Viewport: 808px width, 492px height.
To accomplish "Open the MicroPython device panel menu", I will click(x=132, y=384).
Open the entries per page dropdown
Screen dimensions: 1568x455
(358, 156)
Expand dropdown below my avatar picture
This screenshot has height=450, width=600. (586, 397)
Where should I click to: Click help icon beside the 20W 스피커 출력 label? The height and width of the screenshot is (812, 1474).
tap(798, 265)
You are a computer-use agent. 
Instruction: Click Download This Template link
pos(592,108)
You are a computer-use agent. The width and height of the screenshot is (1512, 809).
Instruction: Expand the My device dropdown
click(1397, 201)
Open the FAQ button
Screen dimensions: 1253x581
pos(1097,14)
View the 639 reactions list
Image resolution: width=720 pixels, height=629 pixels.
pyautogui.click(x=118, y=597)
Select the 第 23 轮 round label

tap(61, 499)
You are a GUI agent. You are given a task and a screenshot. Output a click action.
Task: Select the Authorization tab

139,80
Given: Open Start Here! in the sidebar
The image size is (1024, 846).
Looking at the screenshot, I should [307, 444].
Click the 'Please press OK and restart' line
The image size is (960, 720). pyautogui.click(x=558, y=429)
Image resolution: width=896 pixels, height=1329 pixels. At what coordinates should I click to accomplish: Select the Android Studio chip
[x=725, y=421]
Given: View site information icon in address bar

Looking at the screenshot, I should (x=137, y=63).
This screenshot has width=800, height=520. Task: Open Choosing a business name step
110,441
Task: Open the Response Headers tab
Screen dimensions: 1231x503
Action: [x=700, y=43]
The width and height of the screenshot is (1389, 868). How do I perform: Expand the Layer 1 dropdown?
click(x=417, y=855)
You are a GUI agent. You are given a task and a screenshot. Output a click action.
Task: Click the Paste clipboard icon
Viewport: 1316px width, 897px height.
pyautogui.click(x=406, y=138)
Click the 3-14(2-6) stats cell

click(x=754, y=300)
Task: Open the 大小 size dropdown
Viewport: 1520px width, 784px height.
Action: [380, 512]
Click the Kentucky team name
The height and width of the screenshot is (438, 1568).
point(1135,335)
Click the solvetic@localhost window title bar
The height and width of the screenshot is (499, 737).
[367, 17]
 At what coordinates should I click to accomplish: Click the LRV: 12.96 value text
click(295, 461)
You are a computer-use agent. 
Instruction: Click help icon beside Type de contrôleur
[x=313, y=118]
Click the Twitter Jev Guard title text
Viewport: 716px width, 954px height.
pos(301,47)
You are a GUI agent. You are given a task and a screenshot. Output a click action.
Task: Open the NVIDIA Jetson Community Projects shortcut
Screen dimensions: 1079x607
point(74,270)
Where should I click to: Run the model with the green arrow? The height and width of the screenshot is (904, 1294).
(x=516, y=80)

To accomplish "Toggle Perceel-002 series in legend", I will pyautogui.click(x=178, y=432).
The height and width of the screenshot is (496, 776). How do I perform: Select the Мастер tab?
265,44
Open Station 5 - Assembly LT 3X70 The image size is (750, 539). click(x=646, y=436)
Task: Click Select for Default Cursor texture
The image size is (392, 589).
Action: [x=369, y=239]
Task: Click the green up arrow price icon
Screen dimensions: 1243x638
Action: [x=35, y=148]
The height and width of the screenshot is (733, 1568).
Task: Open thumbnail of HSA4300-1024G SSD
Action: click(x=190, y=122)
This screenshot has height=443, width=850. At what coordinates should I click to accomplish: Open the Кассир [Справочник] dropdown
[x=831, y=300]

Activity: Word for word, restate the entries that appear above.

Problem solution:
Viewport: 808px width, 492px height.
To accomplish "Open the MicroPython device panel menu", I will click(x=132, y=384).
Open the entries per page dropdown
Screen dimensions: 1568x455
(358, 156)
Expand dropdown below my avatar picture
This screenshot has height=450, width=600. (586, 397)
Where should I click to: Click help icon beside the 20W 스피커 출력 label? The height and width of the screenshot is (812, 1474).
tap(798, 265)
You are a computer-use agent. 
Instruction: Click Download This Template link
pos(592,108)
You are a computer-use agent. The width and height of the screenshot is (1512, 809).
Instruction: Expand the My device dropdown
click(1397, 201)
Open the FAQ button
Screen dimensions: 1253x581
pos(1097,14)
View the 639 reactions list
Image resolution: width=720 pixels, height=629 pixels.
pyautogui.click(x=118, y=597)
Select the 第 23 轮 round label

tap(61, 499)
You are a GUI agent. You are given a task and a screenshot. Output a click action.
Task: Select the Authorization tab

139,80
Given: Open Start Here! in the sidebar
The image size is (1024, 846).
Looking at the screenshot, I should [307, 444].
Click the 'Please press OK and restart' line
The image size is (960, 720). pyautogui.click(x=558, y=429)
Image resolution: width=896 pixels, height=1329 pixels. At what coordinates should I click to accomplish: Select the Android Studio chip
[x=725, y=421]
Given: View site information icon in address bar

Looking at the screenshot, I should (x=137, y=63).
This screenshot has width=800, height=520. Task: Open Choosing a business name step
110,441
Task: Open the Response Headers tab
Screen dimensions: 1231x503
Action: [x=700, y=43]
The width and height of the screenshot is (1389, 868). How do I perform: Expand the Layer 1 dropdown?
click(x=417, y=855)
You are a GUI agent. You are given a task and a screenshot. Output a click action.
Task: Click the Paste clipboard icon
Viewport: 1316px width, 897px height.
pyautogui.click(x=406, y=138)
Click the 3-14(2-6) stats cell

click(x=754, y=300)
Task: Open the 大小 size dropdown
Viewport: 1520px width, 784px height.
Action: [380, 512]
Click the Kentucky team name
The height and width of the screenshot is (438, 1568).
point(1135,335)
Click the solvetic@localhost window title bar
The height and width of the screenshot is (499, 737).
[367, 17]
 At what coordinates should I click to accomplish: Click the LRV: 12.96 value text
click(295, 461)
You are a computer-use agent. 
Instruction: Click help icon beside Type de contrôleur
[x=313, y=118]
Click the Twitter Jev Guard title text
Viewport: 716px width, 954px height.
pos(301,47)
You are a GUI agent. You are given a task and a screenshot. Output a click action.
Task: Open the NVIDIA Jetson Community Projects shortcut
Screen dimensions: 1079x607
point(74,270)
Where should I click to: Run the model with the green arrow? The height and width of the screenshot is (904, 1294).
(x=516, y=80)

To accomplish "Toggle Perceel-002 series in legend", I will pyautogui.click(x=178, y=432).
The height and width of the screenshot is (496, 776). How do I perform: Select the Мастер tab?
265,44
Open Station 5 - Assembly LT 3X70 The image size is (750, 539). click(x=646, y=436)
Task: Click Select for Default Cursor texture
The image size is (392, 589).
Action: [x=369, y=239]
Task: Click the green up arrow price icon
Screen dimensions: 1243x638
Action: [x=35, y=148]
The height and width of the screenshot is (733, 1568).
Task: Open thumbnail of HSA4300-1024G SSD
Action: click(x=190, y=122)
This screenshot has height=443, width=850. At what coordinates should I click to accomplish: Open the Кассир [Справочник] dropdown
[x=831, y=300]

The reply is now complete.